> What you will do: Copy out every one of the lines below that contains the word "dropdown", treating uppercase and lowercase as different.

> Supplied entries:
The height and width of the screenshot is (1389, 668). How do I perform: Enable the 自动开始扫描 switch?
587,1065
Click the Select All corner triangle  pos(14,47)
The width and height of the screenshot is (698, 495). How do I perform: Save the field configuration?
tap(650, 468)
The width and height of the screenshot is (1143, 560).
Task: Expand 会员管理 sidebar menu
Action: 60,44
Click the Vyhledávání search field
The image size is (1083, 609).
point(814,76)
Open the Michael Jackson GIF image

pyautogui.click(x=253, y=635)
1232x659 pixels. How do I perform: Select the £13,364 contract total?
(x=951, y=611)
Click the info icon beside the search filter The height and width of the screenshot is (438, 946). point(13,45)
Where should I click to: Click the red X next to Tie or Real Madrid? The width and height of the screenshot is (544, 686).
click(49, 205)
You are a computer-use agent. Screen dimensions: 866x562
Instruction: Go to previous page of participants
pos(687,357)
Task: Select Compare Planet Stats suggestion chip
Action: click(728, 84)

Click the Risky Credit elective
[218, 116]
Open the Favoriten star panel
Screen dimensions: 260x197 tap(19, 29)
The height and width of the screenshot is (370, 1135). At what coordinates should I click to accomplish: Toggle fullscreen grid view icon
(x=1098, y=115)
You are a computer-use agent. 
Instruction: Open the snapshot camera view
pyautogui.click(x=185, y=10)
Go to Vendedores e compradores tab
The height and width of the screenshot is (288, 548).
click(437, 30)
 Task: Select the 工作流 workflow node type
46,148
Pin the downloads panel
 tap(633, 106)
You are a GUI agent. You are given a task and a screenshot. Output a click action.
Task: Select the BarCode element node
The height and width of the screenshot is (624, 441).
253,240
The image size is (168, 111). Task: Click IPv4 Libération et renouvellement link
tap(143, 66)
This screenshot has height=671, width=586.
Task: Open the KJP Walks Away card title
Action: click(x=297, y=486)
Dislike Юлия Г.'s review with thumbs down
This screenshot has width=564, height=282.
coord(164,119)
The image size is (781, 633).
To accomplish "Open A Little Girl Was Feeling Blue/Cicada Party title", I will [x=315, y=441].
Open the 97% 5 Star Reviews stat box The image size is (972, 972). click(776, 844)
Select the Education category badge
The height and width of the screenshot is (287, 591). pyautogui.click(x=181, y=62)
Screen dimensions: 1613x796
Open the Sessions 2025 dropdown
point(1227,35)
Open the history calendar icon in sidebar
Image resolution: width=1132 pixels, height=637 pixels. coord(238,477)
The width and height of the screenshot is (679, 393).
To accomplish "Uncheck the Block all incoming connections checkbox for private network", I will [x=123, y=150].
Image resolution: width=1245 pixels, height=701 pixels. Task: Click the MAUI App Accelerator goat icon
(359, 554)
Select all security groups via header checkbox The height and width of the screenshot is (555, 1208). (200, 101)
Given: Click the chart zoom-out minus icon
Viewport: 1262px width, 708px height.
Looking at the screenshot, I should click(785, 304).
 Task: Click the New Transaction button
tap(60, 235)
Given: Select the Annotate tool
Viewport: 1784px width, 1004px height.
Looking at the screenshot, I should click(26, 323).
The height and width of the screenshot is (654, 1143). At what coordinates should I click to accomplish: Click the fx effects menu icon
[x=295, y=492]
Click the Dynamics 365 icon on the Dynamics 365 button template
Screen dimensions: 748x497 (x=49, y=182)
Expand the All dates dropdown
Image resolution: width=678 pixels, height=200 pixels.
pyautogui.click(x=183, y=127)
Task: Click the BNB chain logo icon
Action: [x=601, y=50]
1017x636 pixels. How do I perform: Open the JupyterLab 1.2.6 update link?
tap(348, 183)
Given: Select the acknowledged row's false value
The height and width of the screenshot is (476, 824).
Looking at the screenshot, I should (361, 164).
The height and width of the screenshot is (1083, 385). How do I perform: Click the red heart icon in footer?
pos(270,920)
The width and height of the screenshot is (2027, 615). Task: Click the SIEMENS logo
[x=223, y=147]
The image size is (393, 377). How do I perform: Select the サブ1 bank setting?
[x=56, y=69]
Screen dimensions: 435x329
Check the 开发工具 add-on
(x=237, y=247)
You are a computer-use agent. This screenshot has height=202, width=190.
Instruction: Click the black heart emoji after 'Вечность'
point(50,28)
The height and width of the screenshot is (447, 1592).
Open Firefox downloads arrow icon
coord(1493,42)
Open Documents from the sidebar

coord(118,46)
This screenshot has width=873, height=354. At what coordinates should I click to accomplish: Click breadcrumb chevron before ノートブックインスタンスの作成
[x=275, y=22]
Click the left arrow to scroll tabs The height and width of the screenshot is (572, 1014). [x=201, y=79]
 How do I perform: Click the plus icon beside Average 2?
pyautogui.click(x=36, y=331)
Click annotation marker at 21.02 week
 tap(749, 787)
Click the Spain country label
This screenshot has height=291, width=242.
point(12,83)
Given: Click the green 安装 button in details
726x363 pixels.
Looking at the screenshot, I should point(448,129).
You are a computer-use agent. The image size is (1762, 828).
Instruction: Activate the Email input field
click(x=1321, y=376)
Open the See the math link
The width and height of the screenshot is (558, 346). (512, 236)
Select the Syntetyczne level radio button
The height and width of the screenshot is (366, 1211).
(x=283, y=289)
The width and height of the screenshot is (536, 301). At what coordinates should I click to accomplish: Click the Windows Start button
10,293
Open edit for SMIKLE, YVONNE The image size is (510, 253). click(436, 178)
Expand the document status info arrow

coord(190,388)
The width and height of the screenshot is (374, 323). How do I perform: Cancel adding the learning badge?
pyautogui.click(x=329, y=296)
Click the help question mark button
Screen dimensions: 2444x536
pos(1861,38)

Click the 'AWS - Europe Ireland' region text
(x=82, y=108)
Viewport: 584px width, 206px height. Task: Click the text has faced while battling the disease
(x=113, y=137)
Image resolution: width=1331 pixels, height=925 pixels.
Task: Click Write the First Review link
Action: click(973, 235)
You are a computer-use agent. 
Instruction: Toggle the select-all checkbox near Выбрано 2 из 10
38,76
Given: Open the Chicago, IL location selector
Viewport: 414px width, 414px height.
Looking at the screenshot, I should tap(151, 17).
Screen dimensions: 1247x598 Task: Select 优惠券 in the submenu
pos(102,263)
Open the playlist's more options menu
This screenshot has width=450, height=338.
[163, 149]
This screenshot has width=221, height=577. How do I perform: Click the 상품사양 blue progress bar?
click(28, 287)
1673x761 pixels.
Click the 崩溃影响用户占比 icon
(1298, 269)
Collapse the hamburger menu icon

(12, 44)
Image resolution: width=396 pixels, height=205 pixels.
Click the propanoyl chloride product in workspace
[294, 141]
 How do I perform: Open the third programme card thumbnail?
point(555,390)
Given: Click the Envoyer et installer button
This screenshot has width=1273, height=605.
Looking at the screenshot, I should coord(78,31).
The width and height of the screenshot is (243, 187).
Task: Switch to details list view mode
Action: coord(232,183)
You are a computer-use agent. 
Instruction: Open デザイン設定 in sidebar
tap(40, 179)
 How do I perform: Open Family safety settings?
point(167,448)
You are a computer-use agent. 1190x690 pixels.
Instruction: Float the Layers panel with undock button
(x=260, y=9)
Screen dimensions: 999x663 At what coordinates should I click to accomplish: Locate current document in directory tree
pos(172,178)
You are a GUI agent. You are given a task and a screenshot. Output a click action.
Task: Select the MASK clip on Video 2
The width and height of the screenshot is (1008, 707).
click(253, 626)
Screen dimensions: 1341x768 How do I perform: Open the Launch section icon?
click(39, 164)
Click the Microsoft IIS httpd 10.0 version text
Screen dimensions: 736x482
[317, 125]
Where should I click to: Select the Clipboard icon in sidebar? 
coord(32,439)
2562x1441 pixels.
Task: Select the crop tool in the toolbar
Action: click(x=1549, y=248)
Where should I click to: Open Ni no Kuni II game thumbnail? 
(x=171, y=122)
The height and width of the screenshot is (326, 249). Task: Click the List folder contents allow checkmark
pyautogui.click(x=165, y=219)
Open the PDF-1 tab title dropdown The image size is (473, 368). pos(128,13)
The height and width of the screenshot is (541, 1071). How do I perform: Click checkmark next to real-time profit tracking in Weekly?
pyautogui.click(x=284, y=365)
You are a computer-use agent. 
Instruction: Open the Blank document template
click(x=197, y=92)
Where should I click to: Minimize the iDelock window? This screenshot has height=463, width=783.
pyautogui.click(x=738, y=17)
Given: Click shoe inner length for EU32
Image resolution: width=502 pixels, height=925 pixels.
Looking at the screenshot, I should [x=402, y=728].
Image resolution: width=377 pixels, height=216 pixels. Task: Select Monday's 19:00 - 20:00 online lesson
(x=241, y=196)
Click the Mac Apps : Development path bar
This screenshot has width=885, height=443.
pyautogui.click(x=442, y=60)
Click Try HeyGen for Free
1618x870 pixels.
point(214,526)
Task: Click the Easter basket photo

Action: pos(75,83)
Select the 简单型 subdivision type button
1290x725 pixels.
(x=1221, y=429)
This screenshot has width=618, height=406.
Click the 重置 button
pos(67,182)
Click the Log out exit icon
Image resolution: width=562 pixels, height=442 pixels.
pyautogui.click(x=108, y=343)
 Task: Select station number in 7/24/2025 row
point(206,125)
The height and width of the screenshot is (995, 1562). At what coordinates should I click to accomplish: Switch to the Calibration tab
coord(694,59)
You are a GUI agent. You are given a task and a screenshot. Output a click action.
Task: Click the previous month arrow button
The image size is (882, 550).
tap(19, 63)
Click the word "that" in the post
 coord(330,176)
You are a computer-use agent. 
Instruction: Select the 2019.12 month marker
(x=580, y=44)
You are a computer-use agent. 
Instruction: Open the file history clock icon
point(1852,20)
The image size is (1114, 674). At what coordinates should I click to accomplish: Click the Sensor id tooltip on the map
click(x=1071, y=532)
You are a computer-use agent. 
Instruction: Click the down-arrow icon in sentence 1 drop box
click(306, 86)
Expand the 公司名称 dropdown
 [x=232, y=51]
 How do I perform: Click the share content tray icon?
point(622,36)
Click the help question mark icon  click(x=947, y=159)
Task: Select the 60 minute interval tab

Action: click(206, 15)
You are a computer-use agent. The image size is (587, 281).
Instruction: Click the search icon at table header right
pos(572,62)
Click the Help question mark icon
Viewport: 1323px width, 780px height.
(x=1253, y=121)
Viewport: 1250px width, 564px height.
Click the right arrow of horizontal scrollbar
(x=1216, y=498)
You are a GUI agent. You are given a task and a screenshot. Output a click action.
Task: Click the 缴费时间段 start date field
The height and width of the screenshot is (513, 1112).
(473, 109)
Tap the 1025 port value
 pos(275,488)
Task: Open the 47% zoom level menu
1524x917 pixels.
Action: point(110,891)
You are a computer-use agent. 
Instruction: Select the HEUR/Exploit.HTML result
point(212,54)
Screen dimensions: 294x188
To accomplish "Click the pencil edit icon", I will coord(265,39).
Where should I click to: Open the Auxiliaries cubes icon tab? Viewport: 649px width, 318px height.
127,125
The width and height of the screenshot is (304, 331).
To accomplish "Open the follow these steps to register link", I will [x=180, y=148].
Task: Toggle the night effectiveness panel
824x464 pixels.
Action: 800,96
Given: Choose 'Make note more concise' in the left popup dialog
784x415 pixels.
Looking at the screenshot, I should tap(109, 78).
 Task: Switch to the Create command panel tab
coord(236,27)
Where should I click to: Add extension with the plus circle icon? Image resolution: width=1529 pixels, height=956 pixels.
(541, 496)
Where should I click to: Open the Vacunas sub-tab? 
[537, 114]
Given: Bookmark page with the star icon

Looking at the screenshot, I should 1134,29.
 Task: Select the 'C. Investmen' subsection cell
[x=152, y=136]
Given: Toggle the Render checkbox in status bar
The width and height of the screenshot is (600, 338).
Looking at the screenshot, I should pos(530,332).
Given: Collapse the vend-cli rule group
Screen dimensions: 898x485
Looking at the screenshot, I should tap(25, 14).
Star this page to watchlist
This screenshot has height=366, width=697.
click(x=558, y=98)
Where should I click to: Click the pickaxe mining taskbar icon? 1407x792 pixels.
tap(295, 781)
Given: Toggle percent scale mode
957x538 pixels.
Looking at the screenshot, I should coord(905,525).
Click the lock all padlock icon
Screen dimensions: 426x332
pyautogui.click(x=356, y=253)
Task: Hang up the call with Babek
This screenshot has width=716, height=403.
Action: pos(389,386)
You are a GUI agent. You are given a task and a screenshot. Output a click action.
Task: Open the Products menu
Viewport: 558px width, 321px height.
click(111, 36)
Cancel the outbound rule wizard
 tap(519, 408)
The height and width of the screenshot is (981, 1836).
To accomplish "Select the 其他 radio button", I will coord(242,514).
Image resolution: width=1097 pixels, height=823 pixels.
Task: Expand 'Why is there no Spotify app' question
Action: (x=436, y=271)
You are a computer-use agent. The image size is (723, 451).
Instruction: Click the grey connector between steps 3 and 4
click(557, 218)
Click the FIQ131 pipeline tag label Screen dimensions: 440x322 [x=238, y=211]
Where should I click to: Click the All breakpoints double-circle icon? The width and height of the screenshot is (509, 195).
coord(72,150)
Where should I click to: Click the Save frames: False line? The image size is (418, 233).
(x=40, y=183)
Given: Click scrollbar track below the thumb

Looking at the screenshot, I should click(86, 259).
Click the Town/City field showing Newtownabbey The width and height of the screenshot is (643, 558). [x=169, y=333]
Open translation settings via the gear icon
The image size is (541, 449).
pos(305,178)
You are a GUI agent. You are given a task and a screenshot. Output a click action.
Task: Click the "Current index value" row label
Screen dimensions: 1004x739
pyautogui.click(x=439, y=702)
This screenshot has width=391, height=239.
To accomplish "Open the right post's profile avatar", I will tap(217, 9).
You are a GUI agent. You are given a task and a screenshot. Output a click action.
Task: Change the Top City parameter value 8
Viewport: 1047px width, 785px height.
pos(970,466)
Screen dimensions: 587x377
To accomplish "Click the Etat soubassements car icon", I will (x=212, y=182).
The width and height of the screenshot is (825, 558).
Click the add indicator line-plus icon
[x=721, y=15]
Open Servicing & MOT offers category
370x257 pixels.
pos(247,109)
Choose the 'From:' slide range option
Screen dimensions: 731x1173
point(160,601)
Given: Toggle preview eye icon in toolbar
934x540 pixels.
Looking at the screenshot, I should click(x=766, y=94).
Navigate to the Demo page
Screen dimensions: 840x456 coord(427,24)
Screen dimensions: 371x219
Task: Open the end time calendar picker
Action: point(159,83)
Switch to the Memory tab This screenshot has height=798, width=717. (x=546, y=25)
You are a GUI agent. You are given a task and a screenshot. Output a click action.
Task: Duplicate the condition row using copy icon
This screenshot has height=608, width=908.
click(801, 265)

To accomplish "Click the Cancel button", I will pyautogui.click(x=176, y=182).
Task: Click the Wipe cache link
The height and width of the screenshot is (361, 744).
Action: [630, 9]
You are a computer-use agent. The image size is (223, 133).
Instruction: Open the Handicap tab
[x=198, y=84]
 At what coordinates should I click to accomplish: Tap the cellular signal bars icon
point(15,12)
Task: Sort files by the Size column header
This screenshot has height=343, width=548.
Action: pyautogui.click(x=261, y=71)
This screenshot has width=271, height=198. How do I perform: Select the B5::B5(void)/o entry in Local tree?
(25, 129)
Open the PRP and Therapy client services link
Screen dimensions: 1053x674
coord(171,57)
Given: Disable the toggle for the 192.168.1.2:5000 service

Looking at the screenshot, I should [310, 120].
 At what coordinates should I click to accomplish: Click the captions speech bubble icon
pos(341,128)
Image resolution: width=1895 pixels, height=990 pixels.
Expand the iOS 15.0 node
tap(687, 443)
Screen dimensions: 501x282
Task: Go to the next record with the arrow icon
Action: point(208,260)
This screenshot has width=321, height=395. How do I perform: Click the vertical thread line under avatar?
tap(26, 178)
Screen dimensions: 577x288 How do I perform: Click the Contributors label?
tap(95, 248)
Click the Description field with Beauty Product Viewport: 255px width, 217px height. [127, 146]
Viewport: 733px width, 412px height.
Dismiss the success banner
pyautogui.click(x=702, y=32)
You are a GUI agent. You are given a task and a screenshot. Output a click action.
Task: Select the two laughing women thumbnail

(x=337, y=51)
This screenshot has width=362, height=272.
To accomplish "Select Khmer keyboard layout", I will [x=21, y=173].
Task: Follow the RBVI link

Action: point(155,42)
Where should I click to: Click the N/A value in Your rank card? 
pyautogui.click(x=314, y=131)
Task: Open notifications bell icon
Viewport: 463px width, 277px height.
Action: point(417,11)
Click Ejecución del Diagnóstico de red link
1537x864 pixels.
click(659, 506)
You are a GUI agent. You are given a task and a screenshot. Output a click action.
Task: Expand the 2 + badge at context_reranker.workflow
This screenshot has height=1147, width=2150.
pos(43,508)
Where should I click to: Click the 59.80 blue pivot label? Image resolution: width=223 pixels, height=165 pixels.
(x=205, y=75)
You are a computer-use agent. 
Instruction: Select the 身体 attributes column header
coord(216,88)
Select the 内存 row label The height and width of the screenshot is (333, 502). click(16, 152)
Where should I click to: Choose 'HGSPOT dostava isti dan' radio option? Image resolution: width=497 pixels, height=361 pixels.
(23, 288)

> Correct output:
Open the Sessions 2025 dropdown
Expand the All dates dropdown
Open the PDF-1 tab title dropdown The image size is (473, 368). pos(128,13)
Expand the 公司名称 dropdown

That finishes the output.